Monday, November 21, 2005
Play Or Nay
Wilco - Kicking Television: Live In Chicago (Nonesuch)
The live album has a strange relationship with an artist's career. In some cases, the live album comes across to some fans and critics as filler in between albums to buy time until a new album of material is ready for release. If lucky, the live album captures the real essence of the artist on stage that studio albums have failed to do. It becomes a document of a time and place where the audience and the artist create an atmosphere so unique that it's almost impossible to argue that something magical took place. Cheap Trick at the Budokan (1978), The Who at Leeds University (1970), The Rolling Stones at Madison Square Garden (1969): these are just some of the moments where the spirit of rock and roll shined brightest, thought to be some of the greatest live albums in the history of rock music.
But a funny thing happens when the live album becomes a commercial success. Suddenly, the artist is left to wonder whether or not the public considers the live material better than the studio material. For Peter Frampton and Cheap Trick, their respective live albums out sold their studio albums by huge numbers becoming the highest selling albums of their careers. It then becomes a case of creative suicide when the artist is trying to live up to what the public loved so much about their live album rather than making the music that the artist wants to make.

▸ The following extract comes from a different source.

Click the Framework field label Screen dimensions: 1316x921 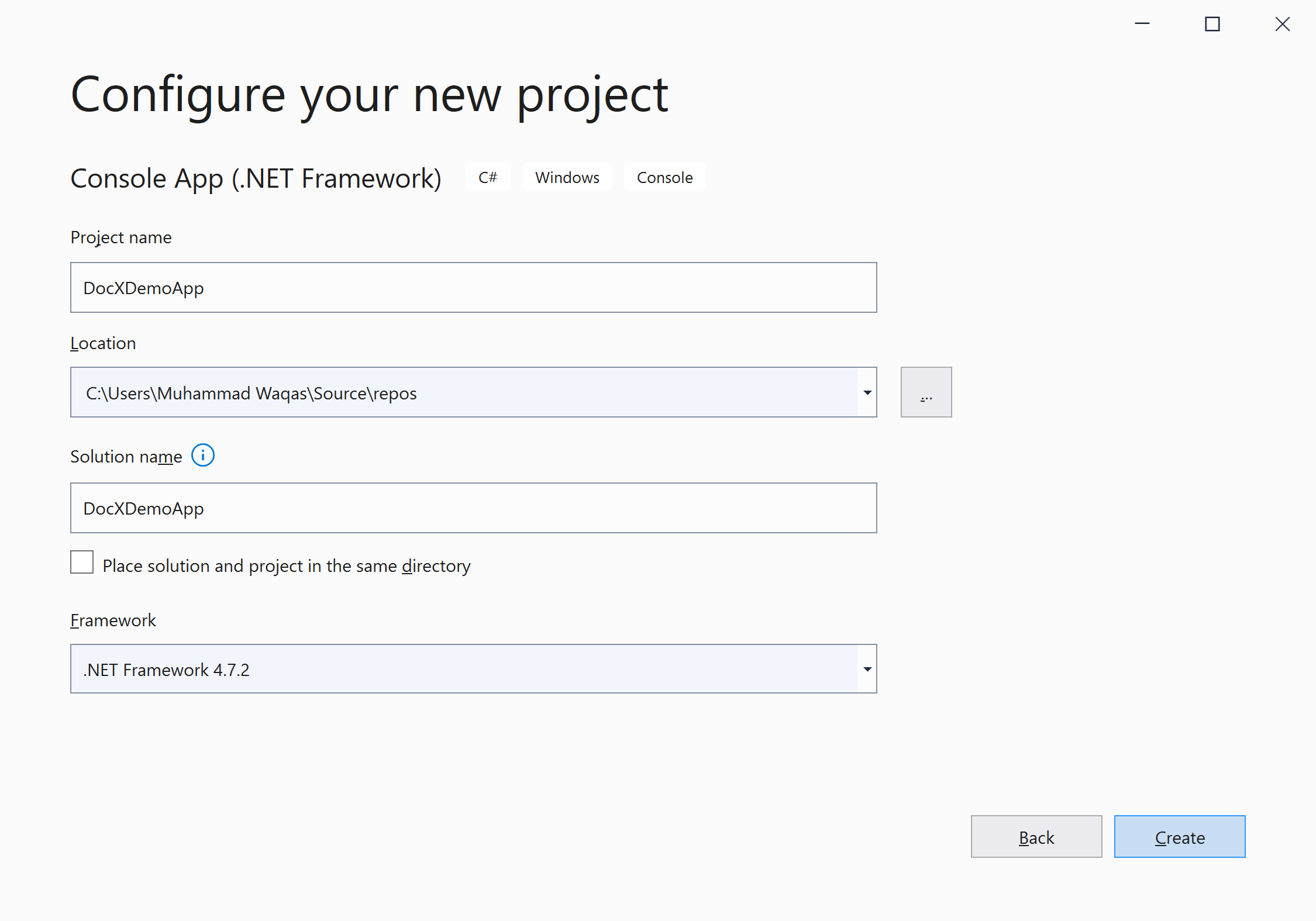tap(113, 620)
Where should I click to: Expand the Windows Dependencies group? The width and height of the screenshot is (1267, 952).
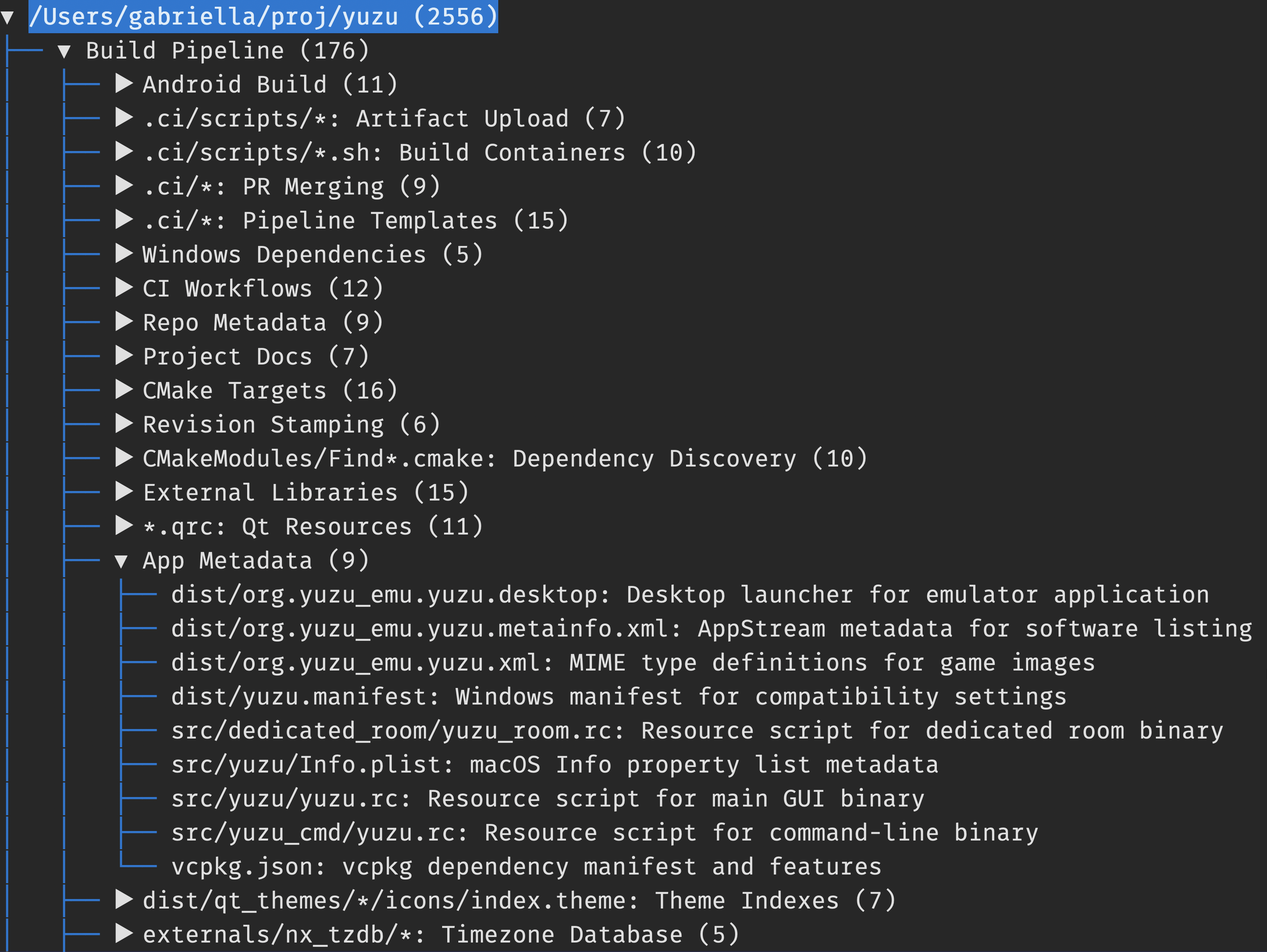(124, 254)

So, why a live album now at this point of Wilco's career, especially when they are a taper friendly band? Well, to Jeff Tweedy's ears, this is the best incarnation of Wilco to take the stage during its ten year career. What was once 3/5 of Uncle Tupelo is now a band that has gone through some shuffles (most importantly in the past 5 years with the exits of Ken Coomer, Leroy Bach and Jay Bennett), leaving fans to wonder how long the new guys will be around. But with each change came a new piece that expanded the puzzle that is Wilco. Are they just your ordinary American rock band? Are they alt-country? Are they sonic wizards looking beyond your basic guitar chords? It can be said they are all of that and more.
Over four nights in May, Wilco took up residence at the Vic Theatre in Chicago. It was to be a two sided project: recording for a live album and filming for a concert DVD. Sam Jones, director of the Wilco film I Am Trying To Break Your Heart (2003), was once again working with the band for this concert DVD. Unfortunately for Jones and Wilco, the footage shot at these concerts wasn't deemed satisfactory for release. So, one out of two isn't all that bad.
Kicking Television presents a band that has been on tour for over a year and that has found a common musical connection. The album also marks an anniversary of sorts. These shows recorded at the Vic Theatre come very close to the date when new members Nels Cline and Pat Sansone debuted with the band on stage at Otto's in DeKalb, IL (May 19, 2004). It was also at that same show where Jeff Tweedy returned to Wilco after having gone through rehab earlier in March to solve issues with his self-medication for panic attacks and migraines. When listening to Kicking Television it's amazing to think that this band nearly came to an end.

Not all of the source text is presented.